• EXERCISE DESCRIPTION:
Word for word, the records below are to be set down again.

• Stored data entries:
------------------------------------------------------------------------

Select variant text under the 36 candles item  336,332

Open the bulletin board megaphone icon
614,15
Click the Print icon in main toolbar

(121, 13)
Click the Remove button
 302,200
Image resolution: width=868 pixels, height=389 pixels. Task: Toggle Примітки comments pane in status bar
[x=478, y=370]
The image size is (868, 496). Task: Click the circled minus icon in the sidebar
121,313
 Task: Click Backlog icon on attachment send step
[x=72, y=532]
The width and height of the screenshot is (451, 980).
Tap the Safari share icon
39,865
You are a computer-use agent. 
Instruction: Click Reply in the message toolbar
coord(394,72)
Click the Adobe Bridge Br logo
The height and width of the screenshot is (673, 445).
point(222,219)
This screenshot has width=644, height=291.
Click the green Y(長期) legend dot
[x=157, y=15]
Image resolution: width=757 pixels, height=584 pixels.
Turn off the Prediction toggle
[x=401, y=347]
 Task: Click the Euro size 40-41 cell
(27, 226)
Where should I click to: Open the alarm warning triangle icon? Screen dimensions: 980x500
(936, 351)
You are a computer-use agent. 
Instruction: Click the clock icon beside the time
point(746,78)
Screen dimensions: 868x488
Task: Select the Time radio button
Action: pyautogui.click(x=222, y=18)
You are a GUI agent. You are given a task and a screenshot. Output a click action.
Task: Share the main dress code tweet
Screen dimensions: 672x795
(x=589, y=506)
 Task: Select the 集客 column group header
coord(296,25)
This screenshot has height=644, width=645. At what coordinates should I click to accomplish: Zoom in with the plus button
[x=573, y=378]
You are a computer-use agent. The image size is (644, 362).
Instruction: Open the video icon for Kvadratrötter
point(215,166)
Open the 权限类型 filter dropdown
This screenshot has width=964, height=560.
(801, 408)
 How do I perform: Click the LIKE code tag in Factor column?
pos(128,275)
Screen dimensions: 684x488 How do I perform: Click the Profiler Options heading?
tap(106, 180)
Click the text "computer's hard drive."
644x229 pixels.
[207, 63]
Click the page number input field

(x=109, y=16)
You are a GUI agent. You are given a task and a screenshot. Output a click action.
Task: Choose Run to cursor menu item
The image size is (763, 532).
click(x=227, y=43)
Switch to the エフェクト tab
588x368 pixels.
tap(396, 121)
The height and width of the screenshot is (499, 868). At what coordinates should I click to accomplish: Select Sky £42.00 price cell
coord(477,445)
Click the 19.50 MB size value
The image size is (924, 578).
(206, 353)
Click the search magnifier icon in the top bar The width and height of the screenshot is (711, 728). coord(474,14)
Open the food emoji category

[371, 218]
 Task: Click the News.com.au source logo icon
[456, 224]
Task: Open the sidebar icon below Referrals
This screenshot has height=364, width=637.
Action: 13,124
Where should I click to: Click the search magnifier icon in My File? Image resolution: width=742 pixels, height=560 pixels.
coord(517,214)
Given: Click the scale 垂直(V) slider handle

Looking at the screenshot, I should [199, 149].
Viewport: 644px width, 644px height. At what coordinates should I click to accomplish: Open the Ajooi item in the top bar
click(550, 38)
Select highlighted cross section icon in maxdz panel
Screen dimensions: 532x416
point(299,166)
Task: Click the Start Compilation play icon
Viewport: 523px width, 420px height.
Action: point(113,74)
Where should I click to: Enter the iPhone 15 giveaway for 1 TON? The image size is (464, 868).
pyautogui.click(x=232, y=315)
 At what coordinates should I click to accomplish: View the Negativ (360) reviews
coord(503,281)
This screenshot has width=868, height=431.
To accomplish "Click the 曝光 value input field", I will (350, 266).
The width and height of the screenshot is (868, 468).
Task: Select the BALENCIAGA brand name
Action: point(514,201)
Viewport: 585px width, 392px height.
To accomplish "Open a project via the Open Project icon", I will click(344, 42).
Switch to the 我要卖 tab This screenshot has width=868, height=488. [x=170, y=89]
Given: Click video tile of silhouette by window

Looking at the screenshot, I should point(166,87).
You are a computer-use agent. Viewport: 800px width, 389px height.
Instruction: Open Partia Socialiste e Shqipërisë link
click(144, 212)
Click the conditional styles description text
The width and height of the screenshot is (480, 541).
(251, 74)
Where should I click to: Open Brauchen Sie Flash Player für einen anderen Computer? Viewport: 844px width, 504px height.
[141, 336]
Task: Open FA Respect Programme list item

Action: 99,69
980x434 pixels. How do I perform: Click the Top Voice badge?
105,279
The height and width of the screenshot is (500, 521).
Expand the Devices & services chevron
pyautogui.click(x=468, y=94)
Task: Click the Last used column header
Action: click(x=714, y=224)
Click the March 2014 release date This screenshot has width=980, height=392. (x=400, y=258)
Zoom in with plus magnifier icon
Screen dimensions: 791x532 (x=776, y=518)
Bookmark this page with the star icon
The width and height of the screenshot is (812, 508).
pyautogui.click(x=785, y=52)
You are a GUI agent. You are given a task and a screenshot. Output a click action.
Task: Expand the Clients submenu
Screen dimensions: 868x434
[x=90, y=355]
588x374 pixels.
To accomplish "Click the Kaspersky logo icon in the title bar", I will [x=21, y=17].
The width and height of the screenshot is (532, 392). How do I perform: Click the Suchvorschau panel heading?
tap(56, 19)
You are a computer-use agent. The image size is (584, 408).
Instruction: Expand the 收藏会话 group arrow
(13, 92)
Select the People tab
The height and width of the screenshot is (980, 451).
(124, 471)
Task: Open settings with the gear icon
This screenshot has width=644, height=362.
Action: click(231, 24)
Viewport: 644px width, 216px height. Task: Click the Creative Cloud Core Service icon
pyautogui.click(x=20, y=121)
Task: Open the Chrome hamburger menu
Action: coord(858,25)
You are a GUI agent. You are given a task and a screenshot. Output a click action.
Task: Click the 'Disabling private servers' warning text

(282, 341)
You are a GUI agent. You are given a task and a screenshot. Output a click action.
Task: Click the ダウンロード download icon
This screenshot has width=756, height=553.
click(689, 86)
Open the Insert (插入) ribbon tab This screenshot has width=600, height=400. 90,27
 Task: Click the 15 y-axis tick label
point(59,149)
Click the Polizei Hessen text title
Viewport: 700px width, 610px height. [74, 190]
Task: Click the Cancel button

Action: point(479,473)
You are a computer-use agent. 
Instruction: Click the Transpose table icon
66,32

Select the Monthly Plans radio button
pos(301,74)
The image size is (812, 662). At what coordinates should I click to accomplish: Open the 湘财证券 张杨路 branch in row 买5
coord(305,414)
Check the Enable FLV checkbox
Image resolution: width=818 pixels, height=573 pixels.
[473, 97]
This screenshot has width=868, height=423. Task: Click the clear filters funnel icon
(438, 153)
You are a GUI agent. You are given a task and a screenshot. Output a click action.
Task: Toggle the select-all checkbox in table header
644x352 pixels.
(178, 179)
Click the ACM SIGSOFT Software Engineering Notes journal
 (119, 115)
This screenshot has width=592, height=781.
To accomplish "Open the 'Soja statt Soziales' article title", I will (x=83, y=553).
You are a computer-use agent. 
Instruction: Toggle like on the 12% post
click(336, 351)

------------------------------------------------------------------------

• FINAL ANSWER:
Select variant text under the 36 candles item  336,332

Open the bulletin board megaphone icon
614,15
Click the Print icon in main toolbar

(121, 13)
Click the Remove button
 302,200
Image resolution: width=868 pixels, height=389 pixels. Task: Toggle Примітки comments pane in status bar
[x=478, y=370]
The image size is (868, 496). Task: Click the circled minus icon in the sidebar
121,313
 Task: Click Backlog icon on attachment send step
[x=72, y=532]
The width and height of the screenshot is (451, 980).
Tap the Safari share icon
39,865
You are a computer-use agent. 
Instruction: Click Reply in the message toolbar
coord(394,72)
Click the Adobe Bridge Br logo
The height and width of the screenshot is (673, 445).
point(222,219)
This screenshot has width=644, height=291.
Click the green Y(長期) legend dot
[x=157, y=15]
Image resolution: width=757 pixels, height=584 pixels.
Turn off the Prediction toggle
[x=401, y=347]
 Task: Click the Euro size 40-41 cell
(27, 226)
Where should I click to: Open the alarm warning triangle icon? Screen dimensions: 980x500
(936, 351)
You are a computer-use agent. 
Instruction: Click the clock icon beside the time
point(746,78)
Screen dimensions: 868x488
Task: Select the Time radio button
Action: pyautogui.click(x=222, y=18)
You are a GUI agent. You are given a task and a screenshot. Output a click action.
Task: Share the main dress code tweet
Screen dimensions: 672x795
(x=589, y=506)
 Task: Select the 集客 column group header
coord(296,25)
This screenshot has height=644, width=645. At what coordinates should I click to accomplish: Zoom in with the plus button
[x=573, y=378]
You are a computer-use agent. The image size is (644, 362).
Instruction: Open the video icon for Kvadratrötter
point(215,166)
Open the 权限类型 filter dropdown
This screenshot has width=964, height=560.
(801, 408)
 How do I perform: Click the LIKE code tag in Factor column?
pos(128,275)
Screen dimensions: 684x488 How do I perform: Click the Profiler Options heading?
tap(106, 180)
Click the text "computer's hard drive."
644x229 pixels.
[207, 63]
Click the page number input field

(x=109, y=16)
You are a GUI agent. You are given a task and a screenshot. Output a click action.
Task: Choose Run to cursor menu item
The image size is (763, 532).
click(x=227, y=43)
Switch to the エフェクト tab
588x368 pixels.
tap(396, 121)
The height and width of the screenshot is (499, 868). At what coordinates should I click to accomplish: Select Sky £42.00 price cell
coord(477,445)
Click the 19.50 MB size value
The image size is (924, 578).
(206, 353)
Click the search magnifier icon in the top bar The width and height of the screenshot is (711, 728). coord(474,14)
Open the food emoji category

[371, 218]
 Task: Click the News.com.au source logo icon
[456, 224]
Task: Open the sidebar icon below Referrals
This screenshot has height=364, width=637.
Action: 13,124
Where should I click to: Click the search magnifier icon in My File? Image resolution: width=742 pixels, height=560 pixels.
coord(517,214)
Given: Click the scale 垂直(V) slider handle

Looking at the screenshot, I should [199, 149].
Viewport: 644px width, 644px height. At what coordinates should I click to accomplish: Open the Ajooi item in the top bar
click(550, 38)
Select highlighted cross section icon in maxdz panel
Screen dimensions: 532x416
point(299,166)
Task: Click the Start Compilation play icon
Viewport: 523px width, 420px height.
Action: point(113,74)
Where should I click to: Enter the iPhone 15 giveaway for 1 TON? The image size is (464, 868).
pyautogui.click(x=232, y=315)
 At what coordinates should I click to accomplish: View the Negativ (360) reviews
coord(503,281)
This screenshot has width=868, height=431.
To accomplish "Click the 曝光 value input field", I will (350, 266).
The width and height of the screenshot is (868, 468).
Task: Select the BALENCIAGA brand name
Action: point(514,201)
Viewport: 585px width, 392px height.
To accomplish "Open a project via the Open Project icon", I will click(344, 42).
Switch to the 我要卖 tab This screenshot has width=868, height=488. [x=170, y=89]
Given: Click video tile of silhouette by window

Looking at the screenshot, I should point(166,87).
You are a computer-use agent. Viewport: 800px width, 389px height.
Instruction: Open Partia Socialiste e Shqipërisë link
click(144, 212)
Click the conditional styles description text
The width and height of the screenshot is (480, 541).
(251, 74)
Where should I click to: Open Brauchen Sie Flash Player für einen anderen Computer? Viewport: 844px width, 504px height.
[141, 336]
Task: Open FA Respect Programme list item

Action: 99,69
980x434 pixels. How do I perform: Click the Top Voice badge?
105,279
The height and width of the screenshot is (500, 521).
Expand the Devices & services chevron
pyautogui.click(x=468, y=94)
Task: Click the Last used column header
Action: click(x=714, y=224)
Click the March 2014 release date This screenshot has width=980, height=392. (x=400, y=258)
Zoom in with plus magnifier icon
Screen dimensions: 791x532 (x=776, y=518)
Bookmark this page with the star icon
The width and height of the screenshot is (812, 508).
pyautogui.click(x=785, y=52)
You are a GUI agent. You are given a task and a screenshot. Output a click action.
Task: Expand the Clients submenu
Screen dimensions: 868x434
[x=90, y=355]
588x374 pixels.
To accomplish "Click the Kaspersky logo icon in the title bar", I will [x=21, y=17].
The width and height of the screenshot is (532, 392). How do I perform: Click the Suchvorschau panel heading?
tap(56, 19)
You are a computer-use agent. The image size is (584, 408).
Instruction: Expand the 收藏会话 group arrow
(13, 92)
Select the People tab
The height and width of the screenshot is (980, 451).
(124, 471)
Task: Open settings with the gear icon
This screenshot has width=644, height=362.
Action: click(231, 24)
Viewport: 644px width, 216px height. Task: Click the Creative Cloud Core Service icon
pyautogui.click(x=20, y=121)
Task: Open the Chrome hamburger menu
Action: coord(858,25)
You are a GUI agent. You are given a task and a screenshot. Output a click action.
Task: Click the 'Disabling private servers' warning text

(282, 341)
You are a GUI agent. You are given a task and a screenshot. Output a click action.
Task: Click the ダウンロード download icon
This screenshot has width=756, height=553.
click(689, 86)
Open the Insert (插入) ribbon tab This screenshot has width=600, height=400. 90,27
 Task: Click the 15 y-axis tick label
point(59,149)
Click the Polizei Hessen text title
Viewport: 700px width, 610px height. [74, 190]
Task: Click the Cancel button

Action: point(479,473)
You are a computer-use agent. 
Instruction: Click the Transpose table icon
66,32

Select the Monthly Plans radio button
pos(301,74)
The image size is (812, 662). At what coordinates should I click to accomplish: Open the 湘财证券 张杨路 branch in row 买5
coord(305,414)
Check the Enable FLV checkbox
Image resolution: width=818 pixels, height=573 pixels.
[473, 97]
This screenshot has width=868, height=423. Task: Click the clear filters funnel icon
(438, 153)
You are a GUI agent. You are given a task and a screenshot. Output a click action.
Task: Toggle the select-all checkbox in table header
644x352 pixels.
(178, 179)
Click the ACM SIGSOFT Software Engineering Notes journal
 (119, 115)
This screenshot has width=592, height=781.
To accomplish "Open the 'Soja statt Soziales' article title", I will (x=83, y=553).
You are a computer-use agent. 
Instruction: Toggle like on the 12% post
click(336, 351)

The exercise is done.